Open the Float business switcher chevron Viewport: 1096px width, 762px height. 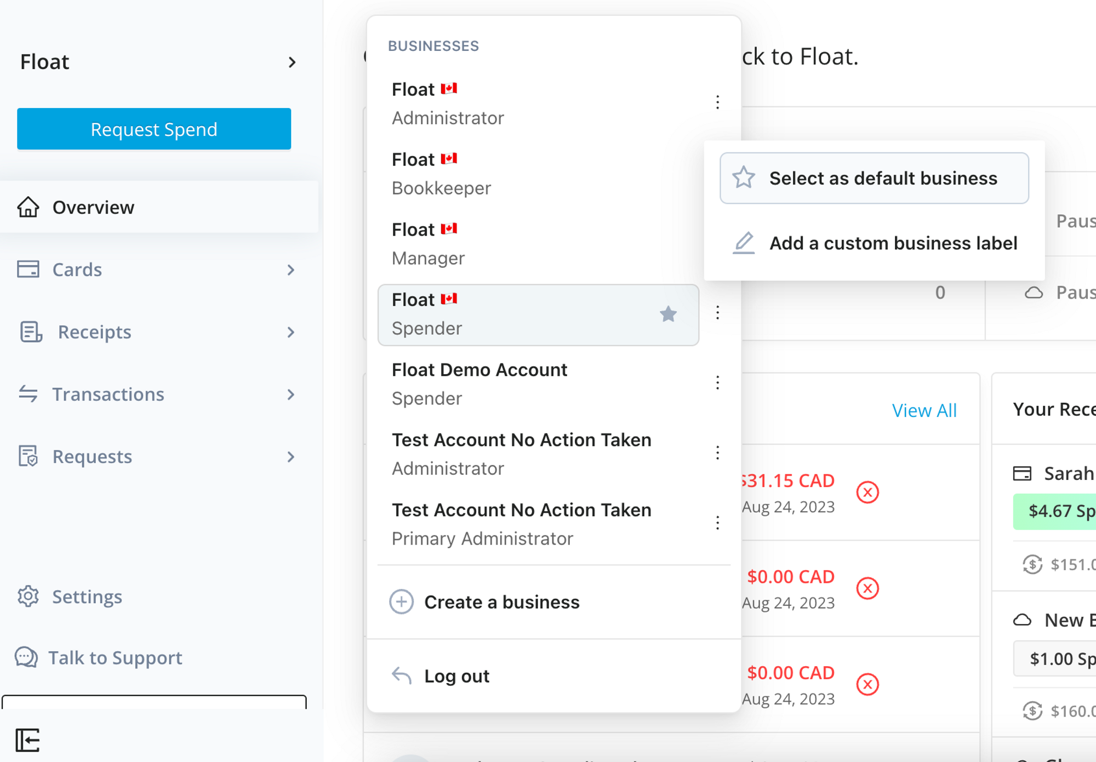(292, 62)
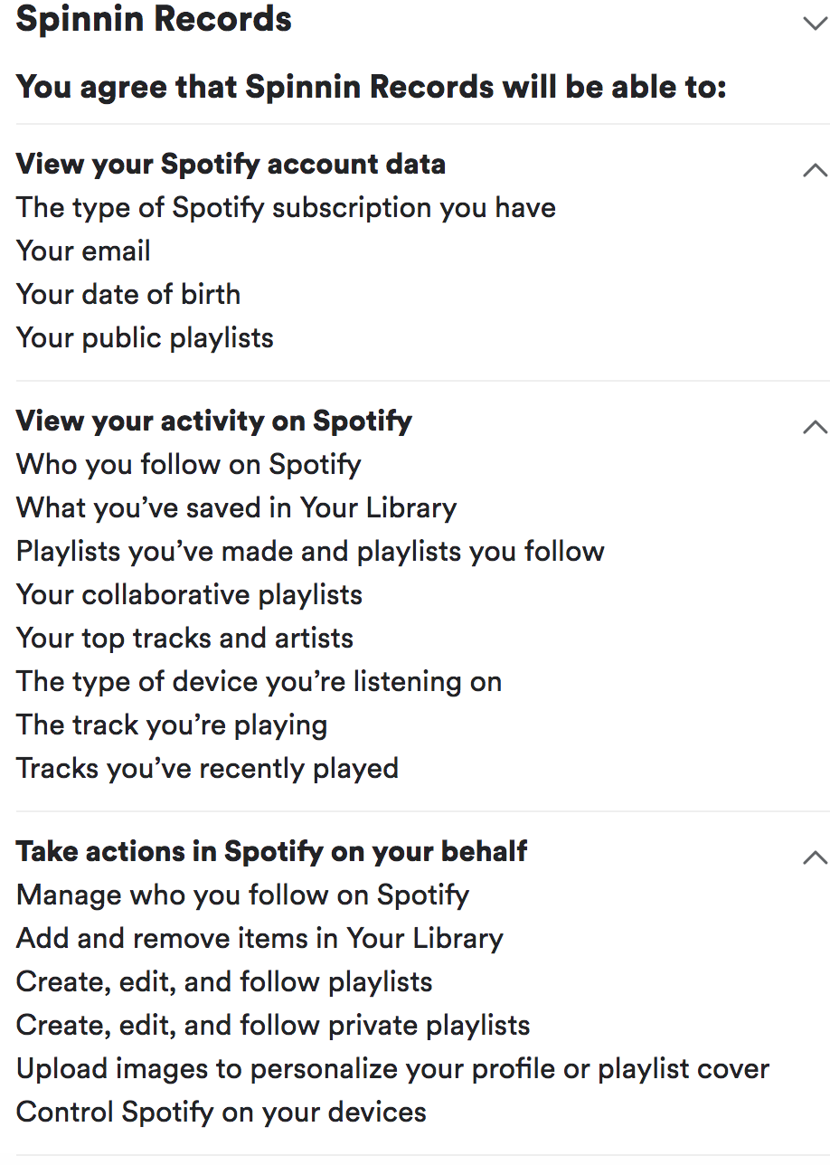Screen dimensions: 830x1165
Task: Click Manage who you follow on Spotify
Action: point(242,895)
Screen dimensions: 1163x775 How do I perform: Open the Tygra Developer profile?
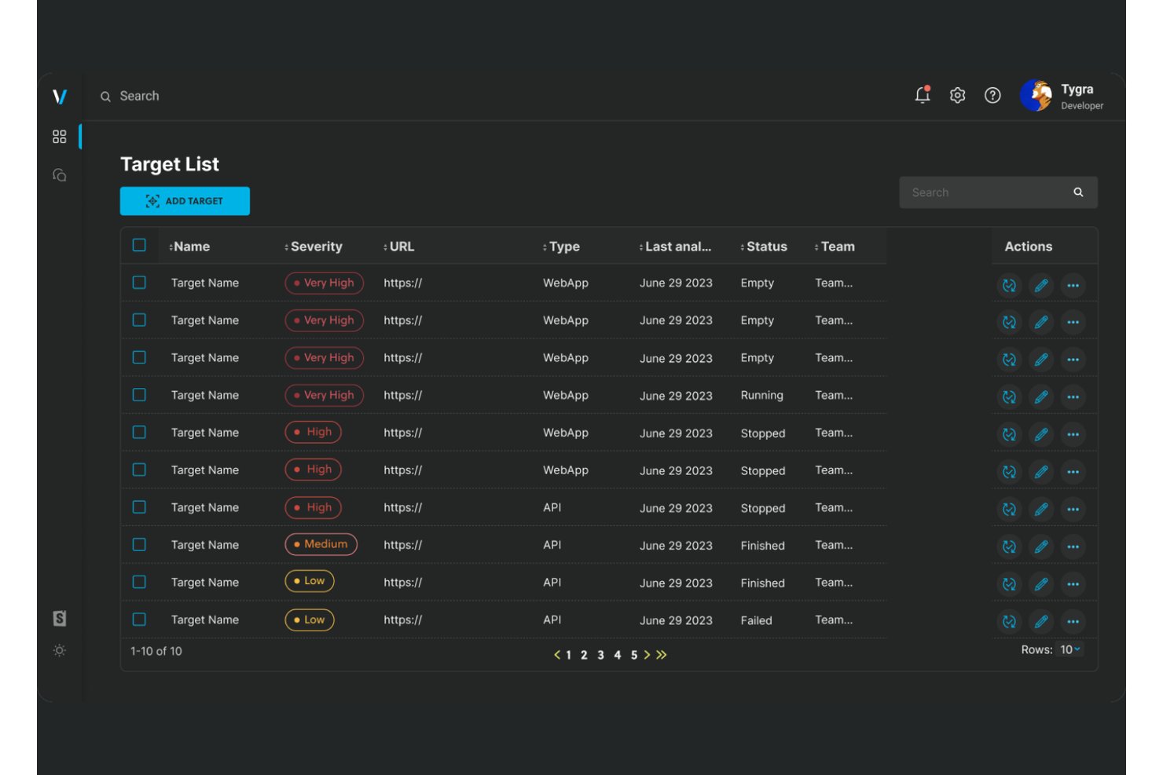[x=1062, y=96]

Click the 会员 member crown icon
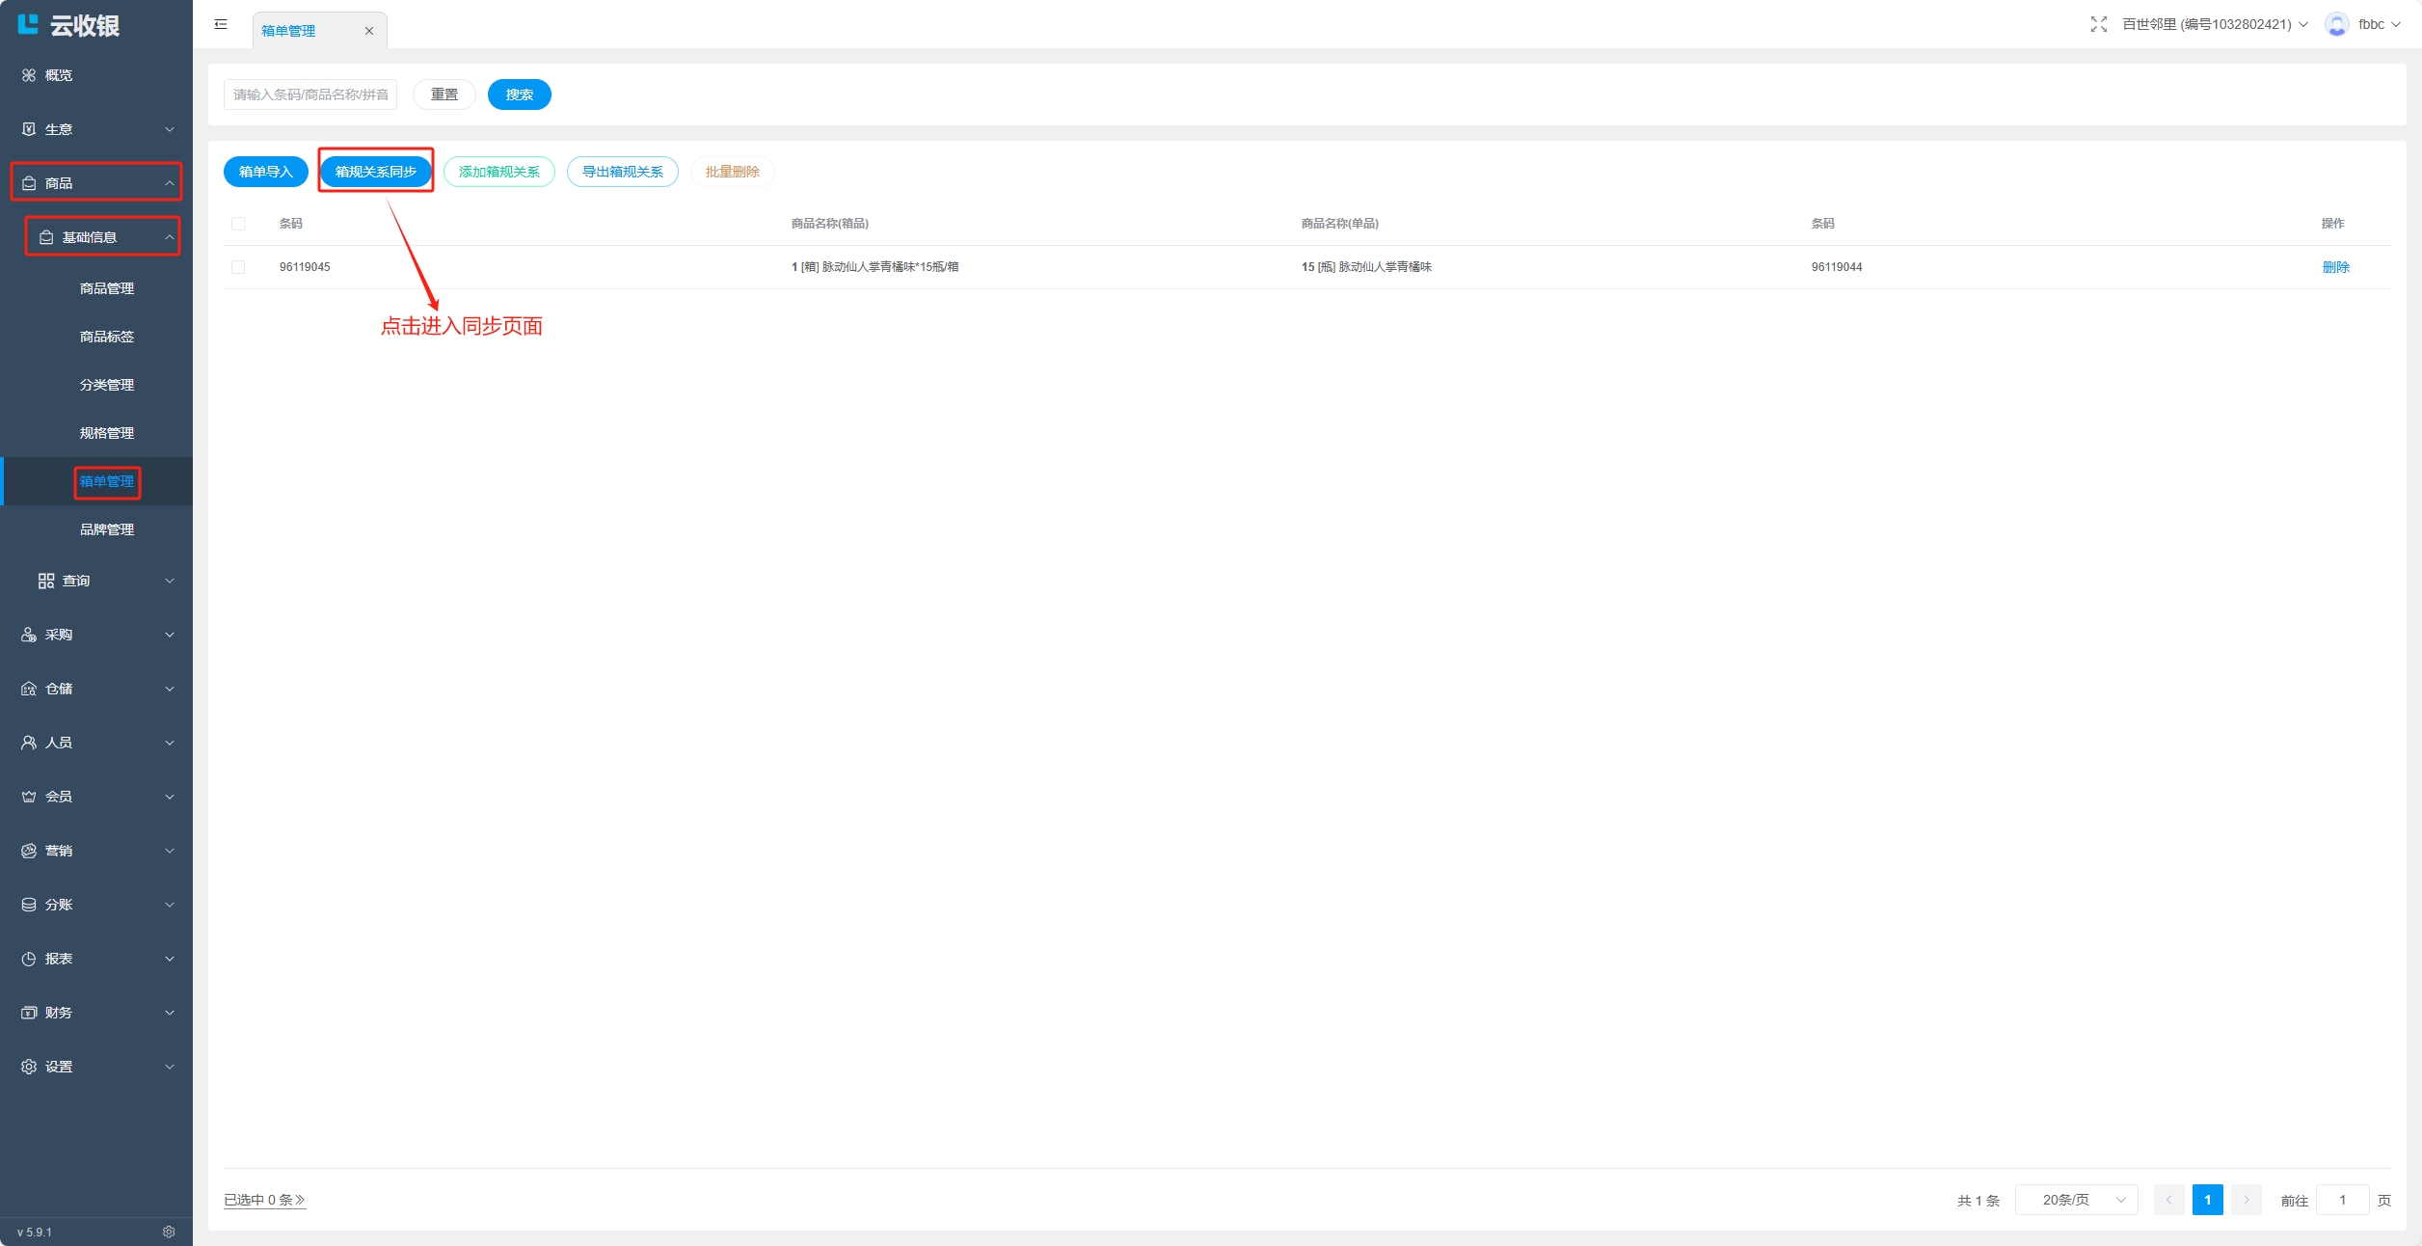click(x=29, y=797)
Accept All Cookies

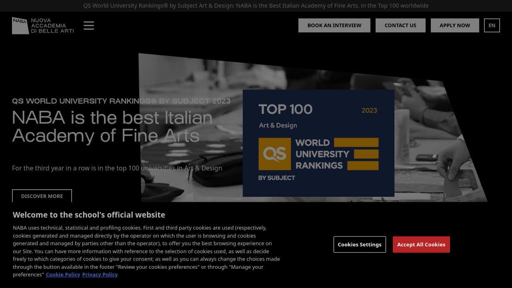pos(421,244)
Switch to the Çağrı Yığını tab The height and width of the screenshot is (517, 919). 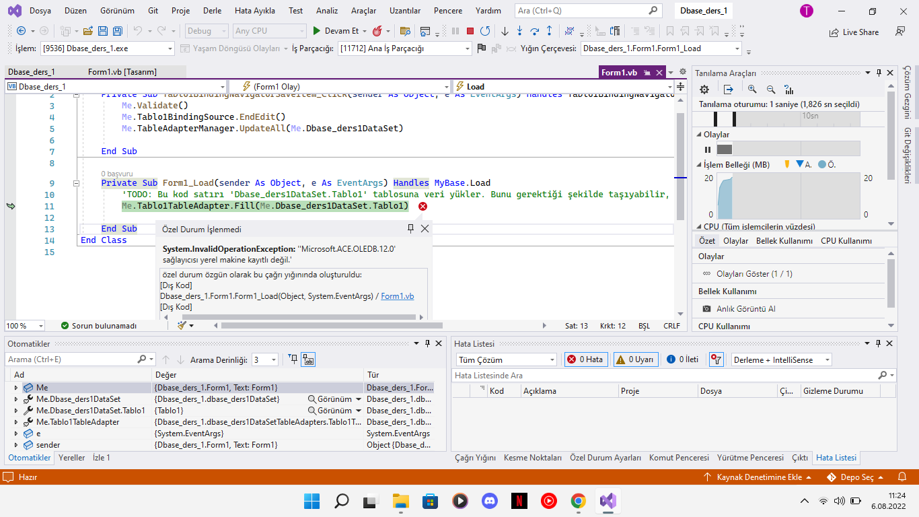(475, 458)
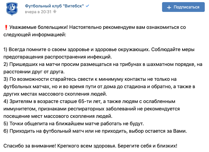Click the text предотвращения распространения инфекций
209x152 pixels.
click(58, 57)

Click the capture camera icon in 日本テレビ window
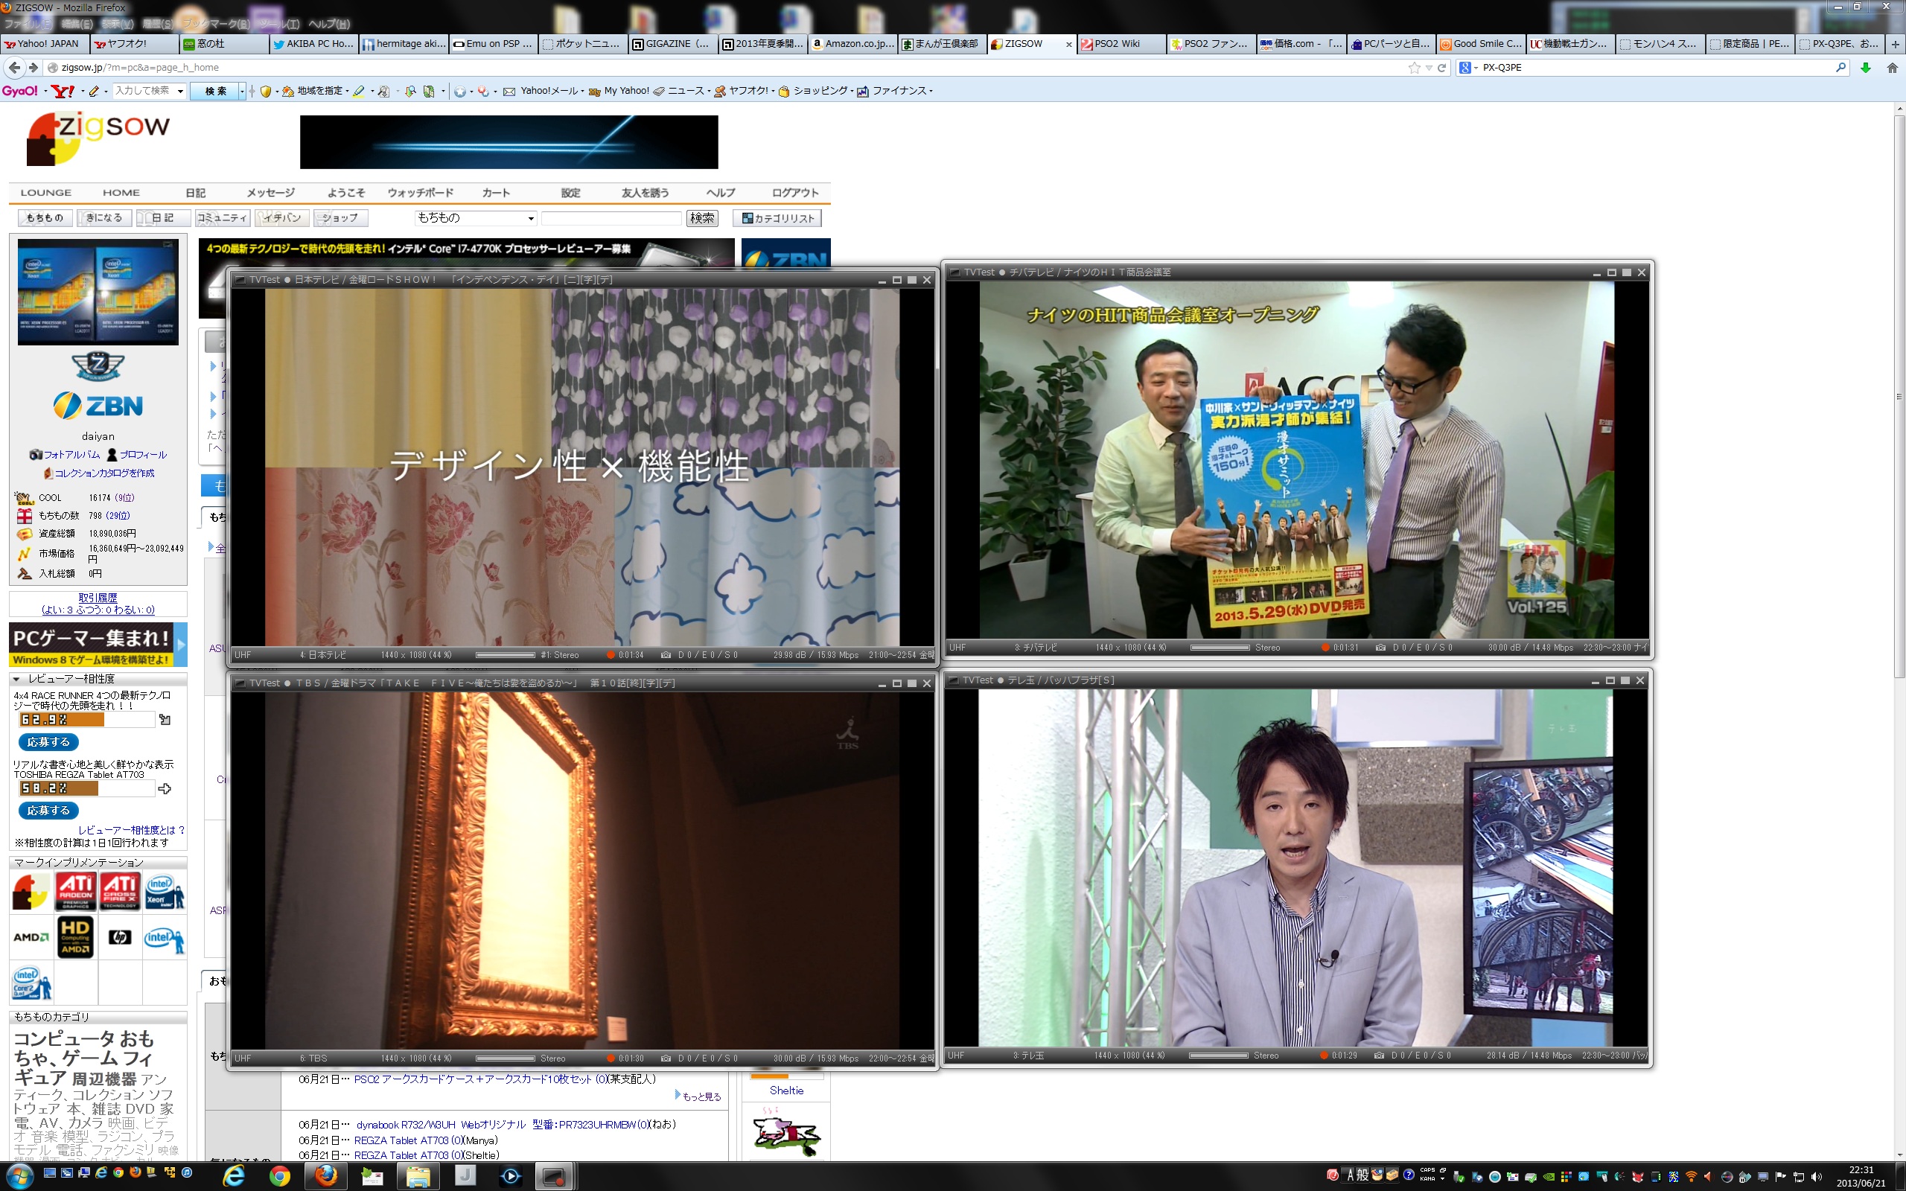(666, 655)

▶ [Exercise] Please pick out every line of the entries above that contains the word "icon", and copy each of those lines in full.

▶ [Response to this task]
Click the 会员 member crown icon
Click the capture camera icon in 日本テレビ window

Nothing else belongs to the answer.